STN is second in our list of providers that should be in the silver tier if our testing went better. By comparison, STN is similar to Cirrascale, which is to say STN offers dedicated managed services for clusters that are built-to-order for individual customers. There is no “public” cloud experience, and frankly not much about this is “cloud”. But customers who want a high-touch experience can get it here. In our testing, the STN platform is undermined by significant configuration errors and reliability problems, landing STN in our Bronze tier.
Onboarding is entirely manual, requiring phone calls to review PDFs and set up accounts. We were given a 4-node B200 cluster with impressive hardware, including four network fabrics (RoCEv2 for interconnect and storage) and 25TB of VAST. However, this high-end hardware was let down by basic configuration mistakes. For example, we found seven local NVMe drives unmounted on each node. The Slurm environment was also missing key components for performance: no topology.conf, GPUDirect RDMA was disabled (nvidia_peermem not loaded), and MPI was not installed.
Unfortunately, STN’s biggest weakness was reliability. During testing, we saw two different nodes go into a “down” state, one of which stayed “down” for over two days. Since the STN repair process is entirely manual, it requires customers to spot and report failures themselves. Notably, dcgm health -c is enabled on the nodes, but it is not plugged into Slurm as a HealthCheckProgram.

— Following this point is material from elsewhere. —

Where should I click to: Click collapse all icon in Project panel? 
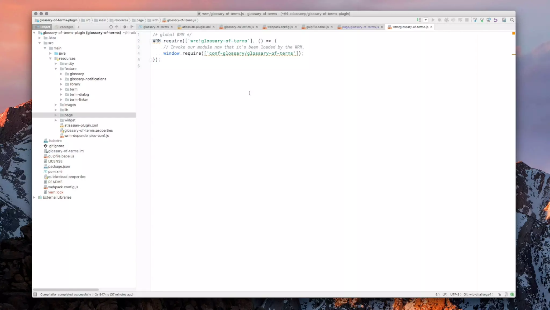pyautogui.click(x=117, y=27)
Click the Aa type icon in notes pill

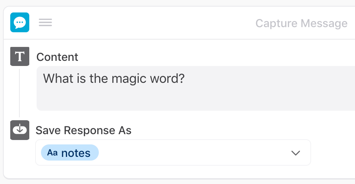[x=52, y=153]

Checking in on our nodes in “down” state on different occasions
We suggest that in the future, STN focus on actual cluster reliability instead of reporting fake “Uptime SLA” metrics to Grafana.

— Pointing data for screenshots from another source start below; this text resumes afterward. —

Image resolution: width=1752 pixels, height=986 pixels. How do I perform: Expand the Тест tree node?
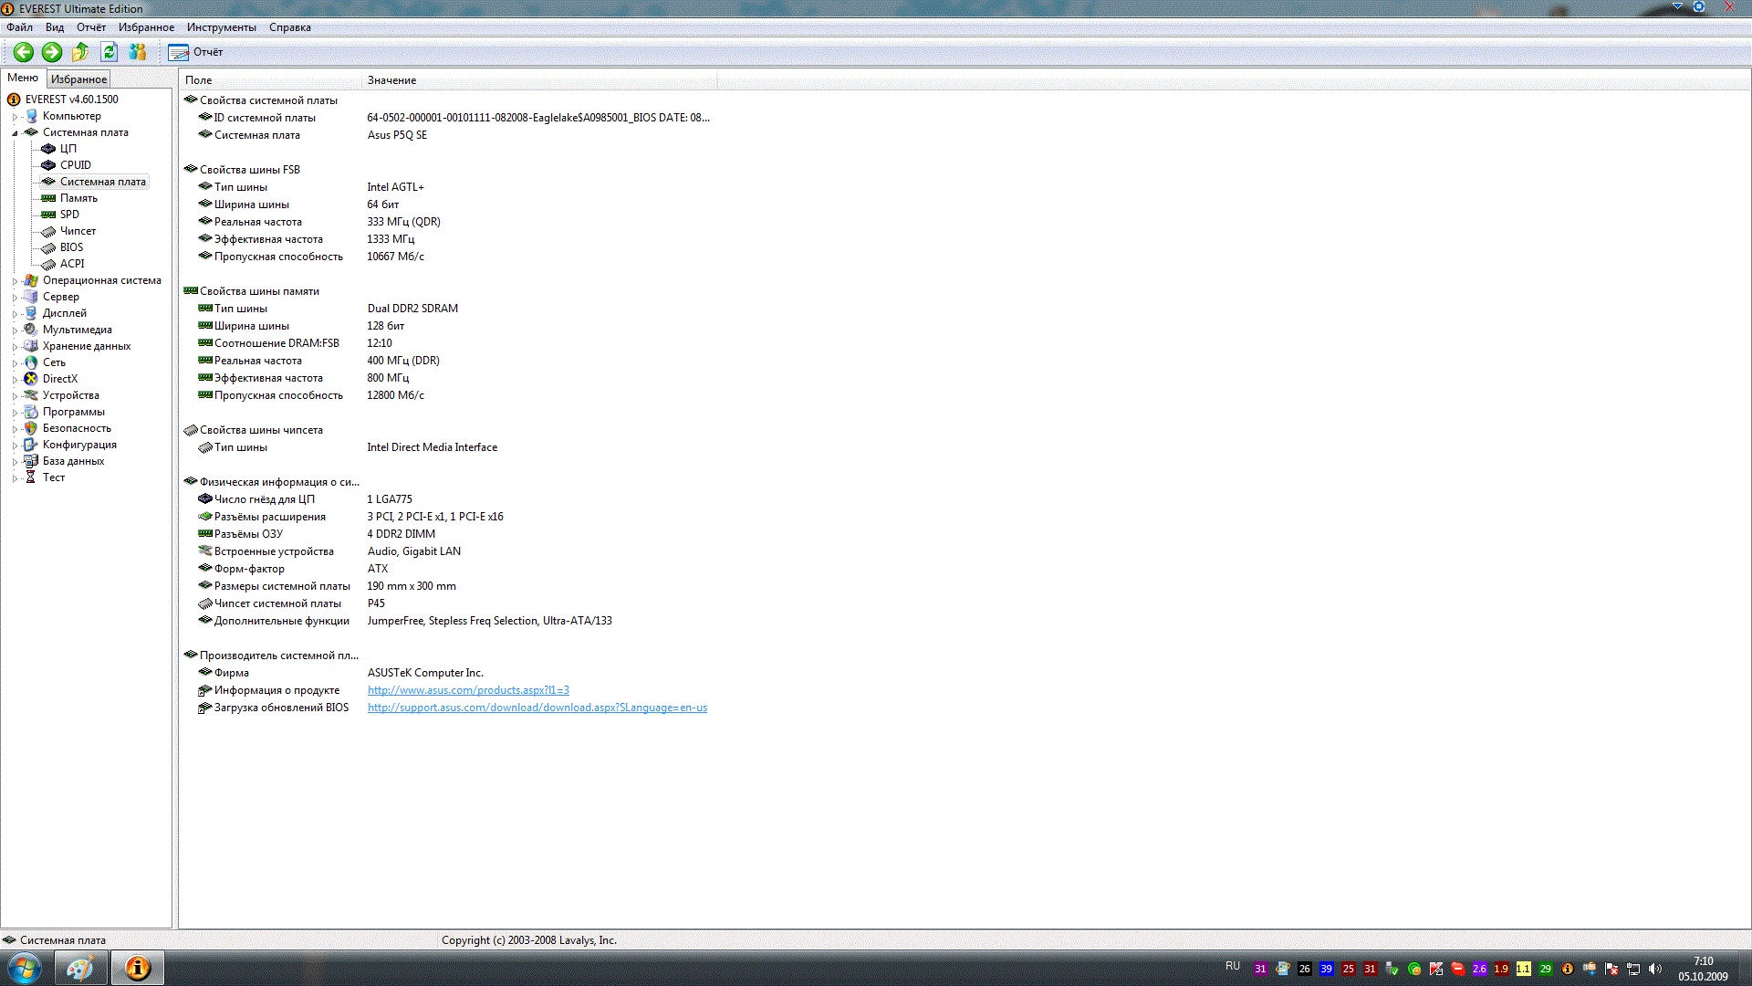pyautogui.click(x=15, y=478)

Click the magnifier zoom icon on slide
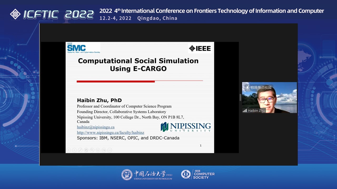(92, 150)
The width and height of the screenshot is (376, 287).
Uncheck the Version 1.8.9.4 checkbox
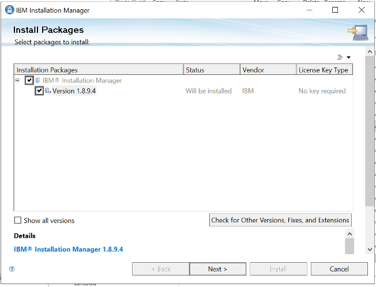[39, 91]
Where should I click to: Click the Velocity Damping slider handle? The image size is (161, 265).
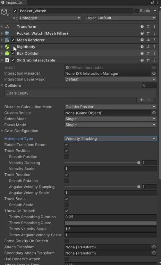[139, 163]
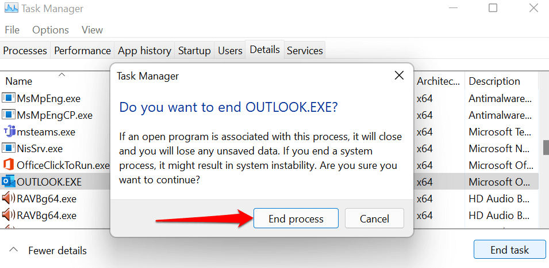549x268 pixels.
Task: Open the Options menu
Action: tap(51, 30)
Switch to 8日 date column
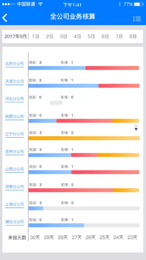The height and width of the screenshot is (260, 146). pos(133,37)

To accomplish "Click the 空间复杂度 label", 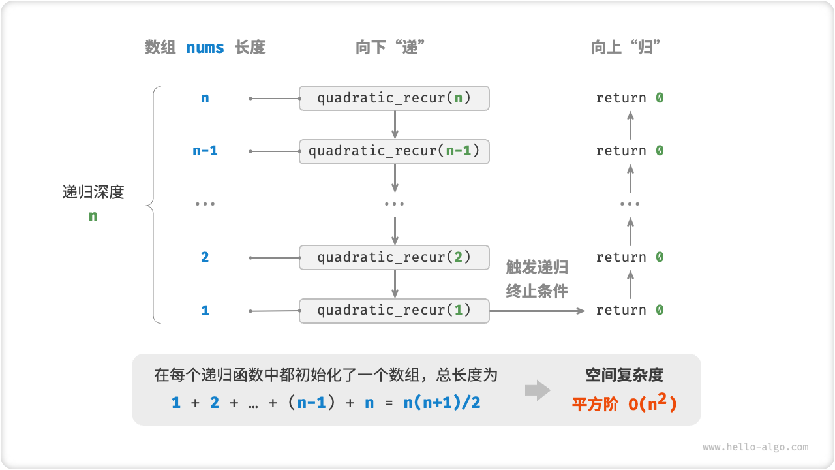I will coord(624,375).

Source: says that we have evaluated our own SLA and are approaching 100%
Finally, getting jobs to run was a struggle. It took weeks for STN engineers to modify the cluster to include hpcx, nccl, and nvcc, enable GPUDirectRDMA and turn off ACS so that we could a basic nccl-test and torchtitan training job to run on four nodes. We also ran into what looked like network traffic shaping over the WAN that slowed down our downloads, but made speedtest-cli look great.

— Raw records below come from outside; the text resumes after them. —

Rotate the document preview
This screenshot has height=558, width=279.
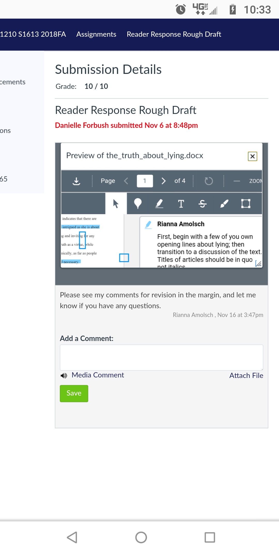pyautogui.click(x=209, y=181)
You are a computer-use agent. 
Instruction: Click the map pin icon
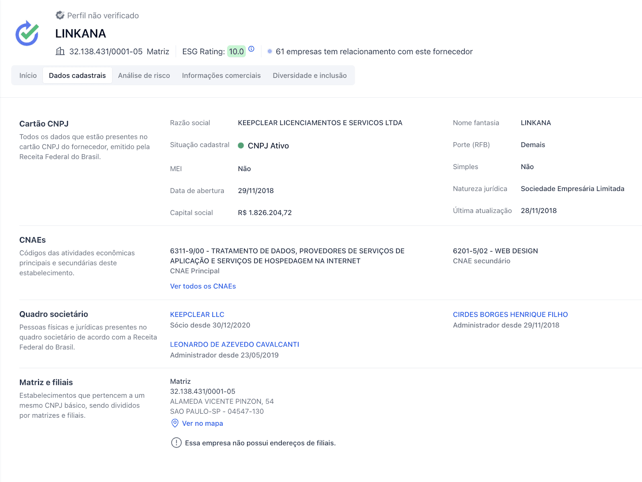pos(175,423)
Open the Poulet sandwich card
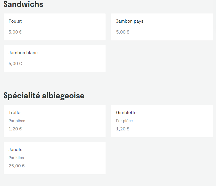 pos(55,27)
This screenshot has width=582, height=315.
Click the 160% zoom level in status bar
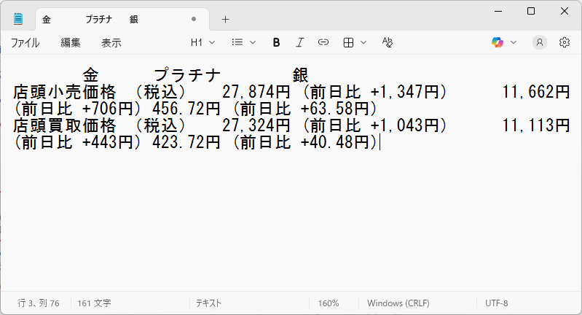click(x=328, y=303)
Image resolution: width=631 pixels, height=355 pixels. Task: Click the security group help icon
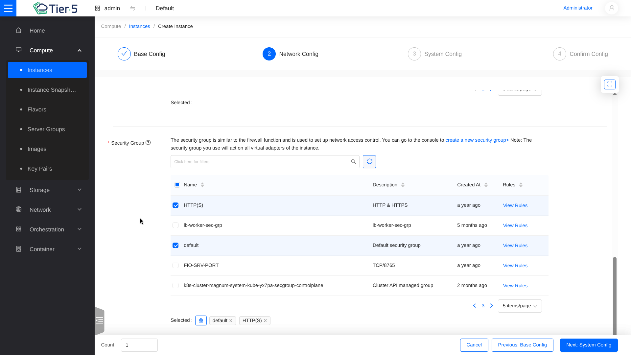point(148,143)
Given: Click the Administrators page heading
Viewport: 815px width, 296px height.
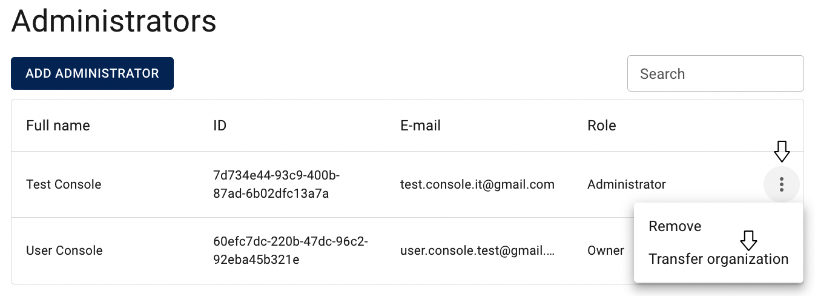Looking at the screenshot, I should pyautogui.click(x=114, y=21).
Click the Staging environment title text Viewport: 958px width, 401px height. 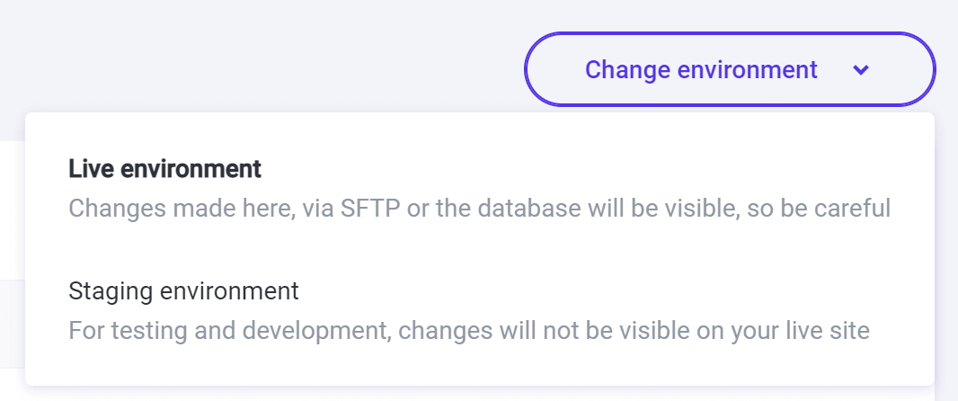point(183,291)
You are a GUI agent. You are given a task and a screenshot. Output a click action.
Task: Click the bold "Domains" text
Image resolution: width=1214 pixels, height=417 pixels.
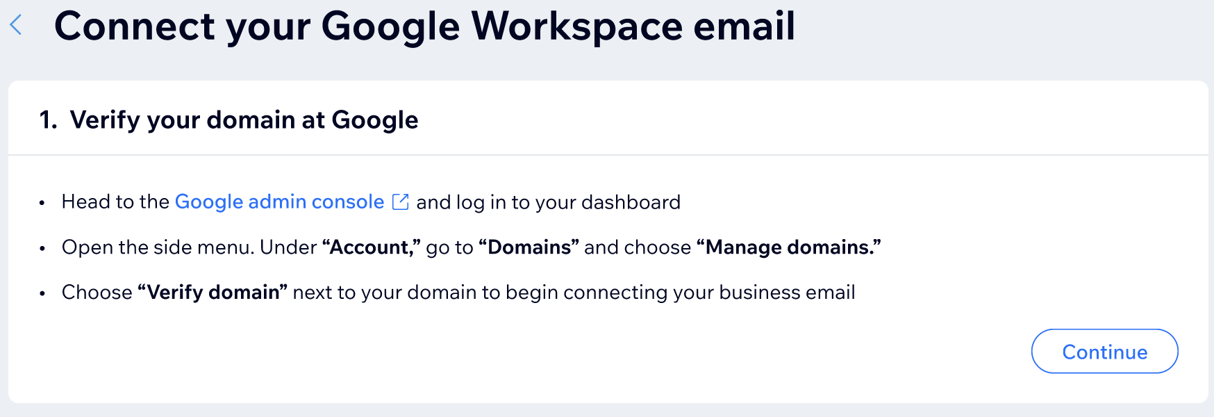point(529,247)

With all this said, in our conversations with customers, STN has demonstrated that they have the capability to do deep, custom work for their customers. Going forward we suggest that STN work to automate a lot of its Slurm provisioning, health checks, and develop a comprehensive monitoring dashboard to improve reliability. Until then, we feel that STN remains a high-risk choice and a Bronze-tier provider.